Human toxicity varies with the form of mercury, the dose and the rate of exposure. The target organ for inhaled mercury vapor is primarily the brain [5]. Mercurous and mercuric salts chiefly damage the gut lining and kidney [5], while methyl mercury is widely distributed throughout the body [5]. Toxicity varies with dosage: large acute exposures to elemental mercury vapor induce severe pneumonitis, which in extreme cases can be fatal [5]. Low-grade chronic exposure to elemental or other forms of mercury induces subtler symptoms and clinical findings, as discussed hereinafter.

There is considerable controversy about the clinical significance of exposure to the various forms of mercury and some disagreement regarding techniques for clinical assessment of mercury burden. This paper is intended to review published data on these issues and to assess published clinical experience using DMPS to remove mercury from the human body. Most of the authors cited hereinafter consider DMPS to be a stronger chelator than DMSA, with one exception citing evidence that DMSA is more effective at removing organic mercury [6]. This is a complicated issue. The absorption of DMPS and DMSA by ingestion is highly variable from one patient to the next; DMPS can be given intravenously, while DMSA cannot. DMPS is considerably safer than penicillamine or British anti-Lewisite, as discussed hereinafter. It is available for compounding in the United States and is available over the counter in Germany.

2. Sources of Mercury Exposure

Most human exposure to mercury is caused by outgassing of mercury from dental amalgam, ingestion of contaminated fish, or occupational exposure, according to the World Health Organization [7, 8].

Mercury exists in nature primarily as elemental mercury or as a sulfide and is found in the earth’s crust at approximately 0.5 parts per million. Atmospheric exposures occur from outgassing from rock or through volcanic activity. Human sources of atmospheric mercury include coal burning [9] and mining (mercury and gold in particular). Atmospheric elemental mercury settles in water, where it is converted by microorganisms into organic (methyl or ethyl) mercury, which is ingested by smaller creatures which are eventually consumed by larger fish. Fish at the top of the food chain (e.g., tuna, swordfish, or shark) may concentrate considerable mercury in their tissues.

Human mercury exposures occur chiefly [7, 8] through inhalation of elemental mercury vapor via occupational or dental amalgam exposure or through ingestion of mercury bonded to organic moieties (methyl, dimethyl, or ethyl mercury), primarily from seafood.

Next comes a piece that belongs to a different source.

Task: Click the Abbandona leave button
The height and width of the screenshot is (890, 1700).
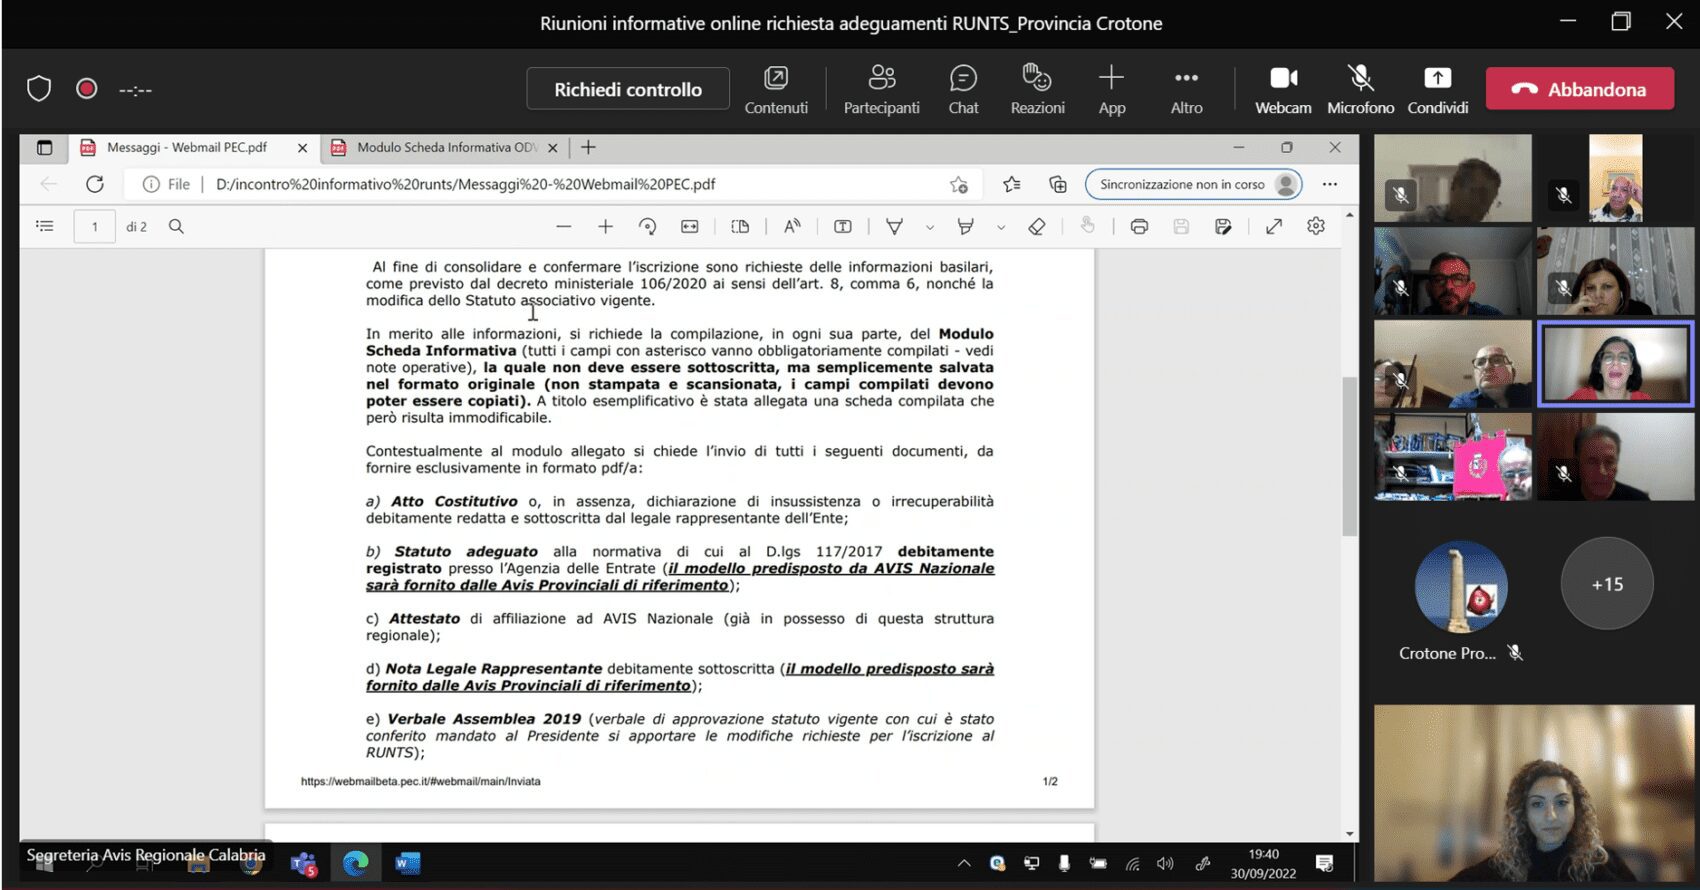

Most human metallic mercury exposure comes from mercury vapor outgassing from amalgam fillings, at a rate of 2 to 28 micrograms per facet surface per day, of which about 80% is absorbed, according to the World Health Organization [7, 8] and Berglund et al. [10]. A less common source of mercury vapor is spilled mercury [11], and there is a report in the literature of Idiopathic Thrombocytopenic Purpura [12] caused by vacuuming spilled mercury (thereby producing a major acute exposure to mercury vapor).

Methyl and dimethyl mercury (organic mercury) usually originate from biological sources, chiefly fresh or salt water fish. Over three thousand lakes in the United States have been closed to fishing due to mercury contamination [5] and many species of ocean fish are also tainted with considerable concentrations of mercury [13].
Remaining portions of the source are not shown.